LONDON (Reuters) - European travel and tourism group TUI Group (TUIT.L) posted an 11 percent rise in annual earnings, and said next year would generate similar growth, as its higher-margin hotel and cruise businesses help it eclipse smaller rival Thomas Cook TCG.L.
Thomas Cook last month posted an almost 20 percent fall in annual earnings and suspended its dividend, blaming a heatwave in summer in northern Europe which it said had hit demand in the most profitable part of its season.
TUI was much less affected thanks to the set-up of its hotel and cruise business and said it was confident of delivering future growth despite what it described as a “challenging” market environment.
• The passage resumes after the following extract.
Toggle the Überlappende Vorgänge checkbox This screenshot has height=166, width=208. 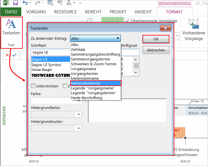point(127,21)
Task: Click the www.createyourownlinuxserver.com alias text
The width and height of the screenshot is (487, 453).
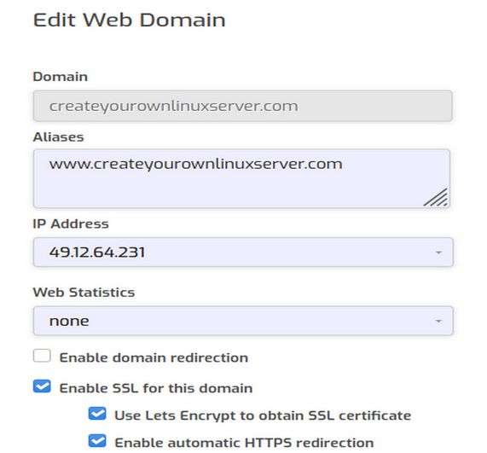Action: pos(195,164)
“Uncertainties are increasing, look at Brexit developments, look at the weather. The nice thing, our business model and transformation, seems to be not affected,” CEO Fritz Joussen told reporters on a call on Thursday.
The company owns many more of its hotels than Thomas Cook and also owns a large cruise ship business, boosting its margins compared to its rival, which buys hotel space in advance, and meaning TUI profits are less exposed to unpredictable trading.
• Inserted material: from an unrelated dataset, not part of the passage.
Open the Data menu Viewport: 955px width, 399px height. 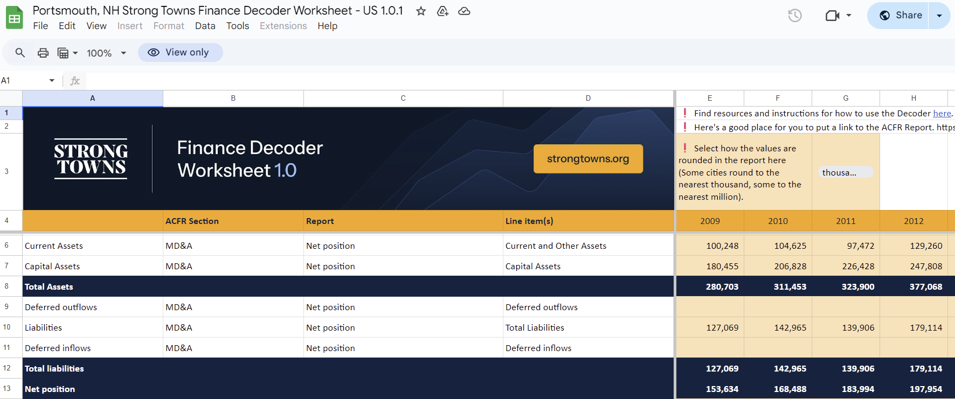(x=205, y=26)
Last year it derived 70 percent of its earnings from the cruise, hotel and related businesses.
Like Thomas Cook, however, TUI’s markets and airlines division was hurt by airline disruption, hot summer weather and a weaker pound, dragging down earnings by about 15 percent in that unit.
But on a group basis, TUI’s earnings were barely dented by those difficulties.
For the 12 months ended Sept. 30, TUI reported core earnings (EBITA) of 1.147 billion euros at constant currency, beating a consensus forecast of 1.145 billion euros, and up 10.9 percent compared to its forecast for growth of at least 10 percent.
For the current 2018-19 year, TUI said it would deliver underlying earnings of at least 10 percent at constant currency, despite it flagging that winter trading was just below last year’s level, with bookings trailing by 1 percent.
Shares in TUI, which have lost about 34 percent of their value over the last six months partly due to investor negativity towards the sector, were up 5.9 percent to 1,207 pence at 0936 GMT.
Looking at uncertainties next year, when Britain, one of its biggest markets, will leave the European Union in March, possibly without a deal, Joussen said that TUI’s business model was robust and he expected the UK market to “stay intact”.
TUI proposed lifting its annual dividend to 0.72 euros per share from last year’s payout of 0.65 euros.